The assumed immutability of the d20-to-hit is more a function of impact than of nature (it'd be akin to perhaps changing the game into a Western, from a "pure fluff" perspective - something you can do, but not something that's exactly easy or straightforward, so probably best reserved for someone who already knows enough to know what they're going to break by doing it).
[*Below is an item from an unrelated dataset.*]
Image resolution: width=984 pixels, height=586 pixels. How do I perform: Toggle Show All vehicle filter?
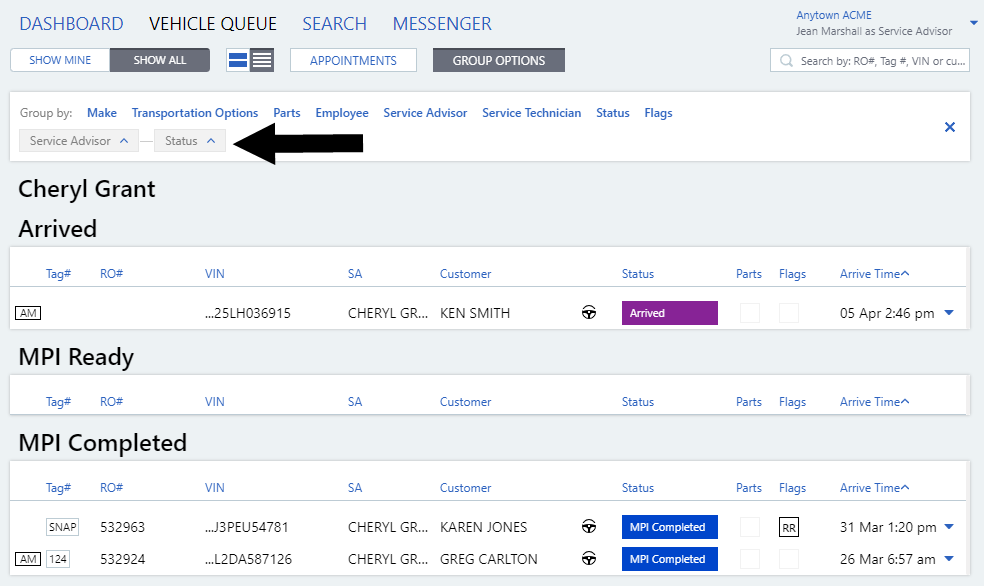click(x=160, y=60)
They invite you, by implication as much as anything, to change all the rules, but they also by implication privilege the relative immutability of some over others. As noted above, it's lore that gets offered up as the first dial for you to adjust, at almost every level of the game, from the racial descriptions and background details in the PHB, to the monster descriptions in the MM, to the worldbuilding advice in the DMG, to the word-of-god approach to setting canon as recently discussed on DragonTalk. The designers of the game want you to feel utterly free to make the fluff your own, and make a point of saying so in ways that they don't do nearly as much or as often as inviting you to redesign the play mechanics (even if they also clearly think you should feel free to do that too). If 5e itself treats "lore" and "rules" as distinct phenomena without loss of coherence - and I think it does - I think we can too, and I'm still unclear what the community as a whole would gain from pushing back against that feature of the game as intended.
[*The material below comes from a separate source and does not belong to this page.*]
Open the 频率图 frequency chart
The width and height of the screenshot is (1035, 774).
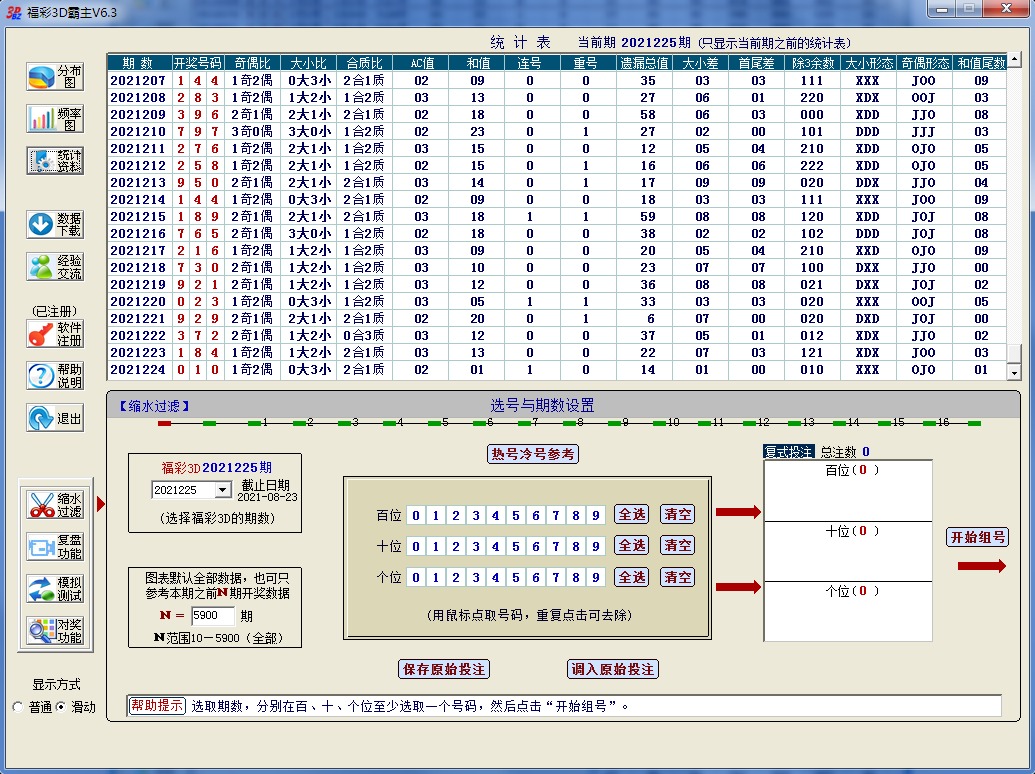click(55, 119)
Part of how you communicate better about expectations is by making those expectations less flexible, so that they can be safe assumptions.

But, again, this privileges one approach and style of play over others. I want 5e to be, as much as possible, everyone's game - the canon-purists and the canon-heretics alike. "We'll all get along better if everyone colors inside the lines" cuts no ice with me. No, we'll all get along better if we can agree that my coloring outside the lines isn't an act of blasphemy that is inherently harmful.
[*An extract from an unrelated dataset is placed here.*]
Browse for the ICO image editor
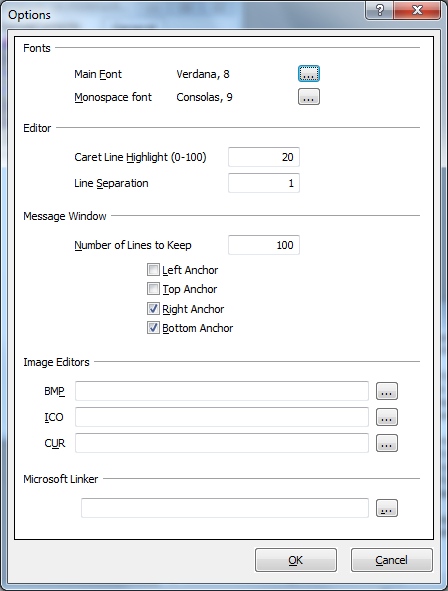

And, of course, context matters. In organized play, or in public games at the FLGS, increasing the number of safe assumptions is a good approach. Carrying that idea over as a prescriptive philosophy regarding what I do among other consenting adults in our private play is starting to feel, I'm sorry, creepy.
 

Mirtek

Hero
When a goblin dies to a fireball but doesn't die to a 2-hp longsword wound, it's "lore." Fireballs more reliably kill goblins than longswords in the lore because they do so in the mechanics.
Unless lore doesn't care about the current mechanics and just has goblins die with equal frequency from single longsword wounds and fireballs. Maybe because that was how the mechanics were when the first lore about goblins vs. longswords/fireballs were written and just because the current edition's mechanics no longer support that there is no reason to change the lore. The lore can just continue as it always had and ignore the most current mechanics. Maybe the next edition's mechanics happen to once again translate the lore more precisely, maybe they're even more off. In either case the lore doesn't need to be touched.

This goblin vs. longsword/fireball is a good example, because the lore is actually full of fights/kills that completely ignore the current combat mechanics from day one. No novel ever had "and hero X stabbed villian Y with his dagger 20 times (because by the rules he needed to do it with his 1d4+8 damage to defeat the villians hundredsomething hp) until he died". Most of the lore from novels and sourcebook can't really be replicated with the current editions mechanics (even in case mechanics for the heroes and villians are provided within the same sourcebook). The lore/story has always be above the mechanical rules from the very first novel onward (oh, they throw eastereggs to the current rules here and there, but never really follow them).